YTL is looking to position Starhill REIT as a pure Hospitality play, while Starhill Global REIT will be a Retail play.

Starhill Global REIT is around 29% owned by YTL Corporation. This is an extract from the announcement to Bursa Malaysia:

The Proposed Rationalisation will enable Starhill REIT to concentrate on the acquisition of the prime hotel properties located both in Malaysia and internationally, in areas including Phuket, Bali, Saint Tropez and other global destinations, subject to attractive valuations which will provide yield accretive returns to the unitholders of Starhill REIT. The hospitality assets that have been identified for potential injection into the Trust would expand Starhill REIT’s portfolio to approximately RM1.6 billion.

The Heads of Agreement between vendor & purchaser provides for a proposed sale price of RM629 million and RM401 million for Starhill Gallery and Lot 10 respectively to be satisfied by cash and/or Convertible Preference Shares in Starhill Global REIT. The selling prices are pretty near current book value. This is what the Manager says:

The adjusted net book value of the Properties based on the audited financial statements as at 30 June 2009 and after adjusting for the value of 42% or 490 of the existing car park bays in Starhill Gallery to be retained by J.W. Marriott Hotel Kuala Lumpur is RM1,055.5 million.
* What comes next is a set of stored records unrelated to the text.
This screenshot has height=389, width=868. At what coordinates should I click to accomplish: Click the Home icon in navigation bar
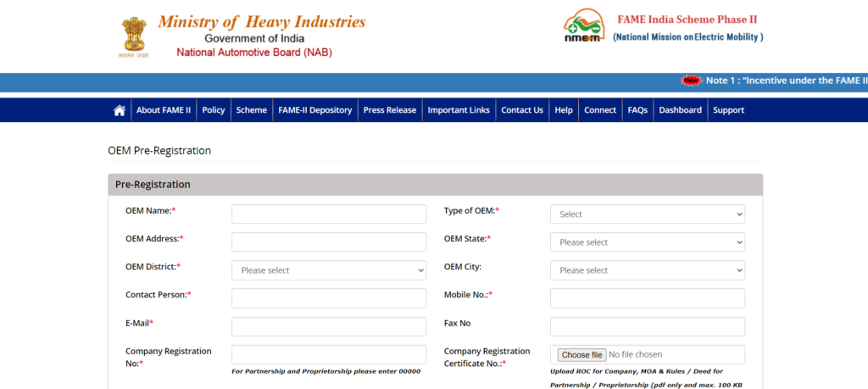pos(120,110)
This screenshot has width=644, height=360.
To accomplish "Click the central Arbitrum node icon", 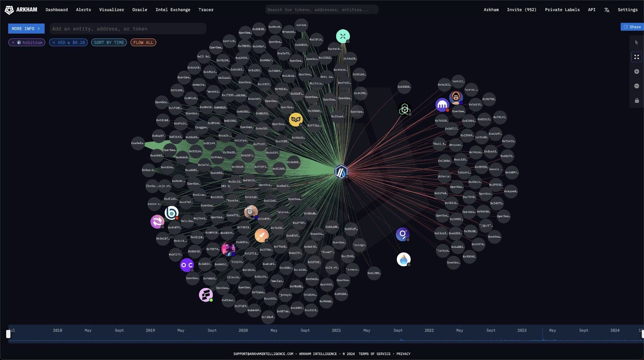I will pyautogui.click(x=341, y=172).
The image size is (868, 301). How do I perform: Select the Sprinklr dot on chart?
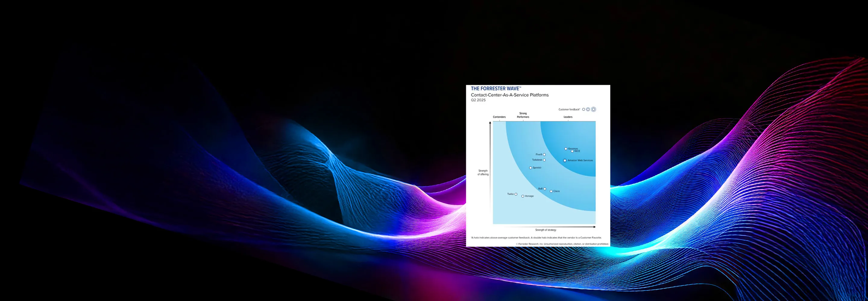[530, 168]
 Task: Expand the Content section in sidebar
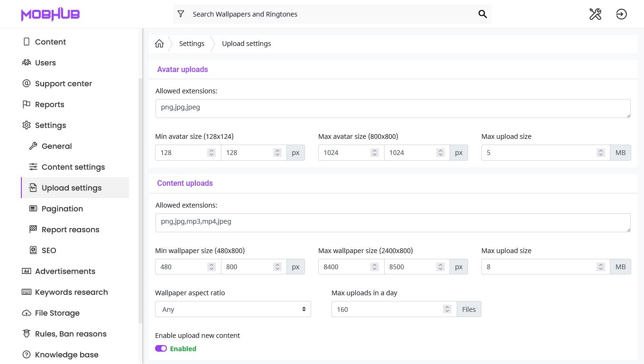coord(50,42)
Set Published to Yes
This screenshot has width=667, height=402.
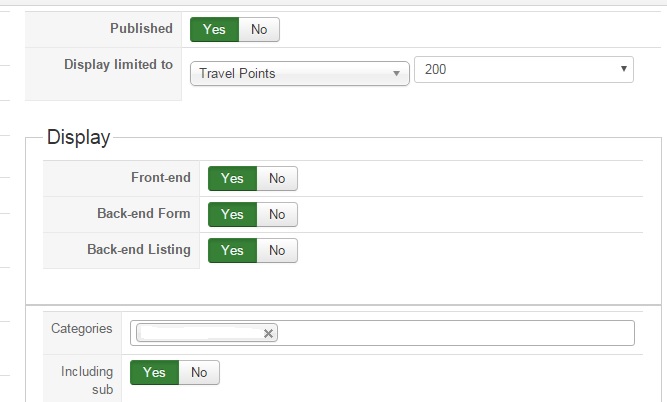tap(214, 30)
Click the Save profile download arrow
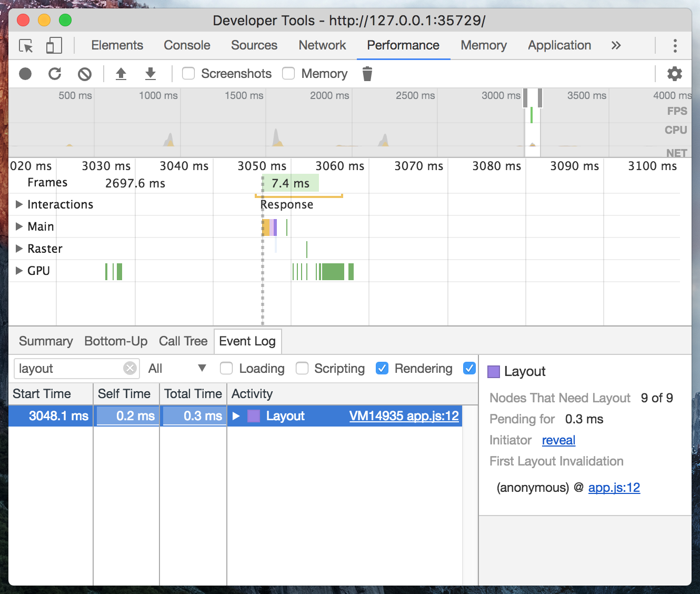Image resolution: width=700 pixels, height=594 pixels. click(151, 74)
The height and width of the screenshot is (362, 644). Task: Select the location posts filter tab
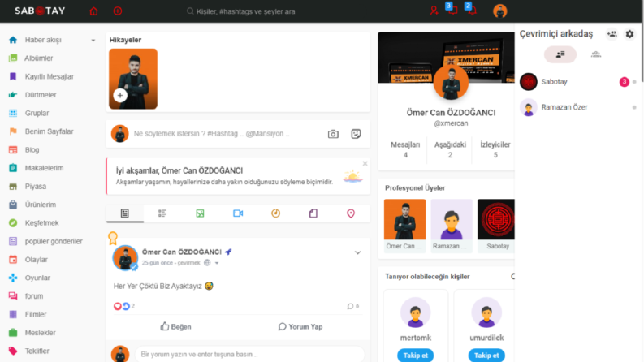coord(351,213)
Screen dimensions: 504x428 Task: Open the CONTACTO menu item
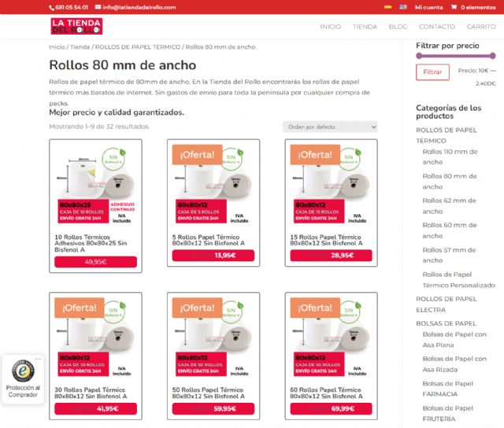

Accordingly, on completion of the Proposed Disposal, Starhill REIT is expected to realise a net loss on disposal of RM25.5 million for the financial year ending 30 June 2010. The original cost of investment of Starhill Gallery and the Lot 10 Property by Starhill REIT was RM480.0 million and RM341.0 million, respectively. Starhill REIT completed the acquisition of the Properties on 16 December 2005 on the listing of Starhill REIT on the Main Board of Bursa Malaysia Securities Berhad. The Proposed Disposal will unlock the value of the Properties as it is expected to realise an estimated distributable income of RM228.9 million for the financial year ending 30 June 2010.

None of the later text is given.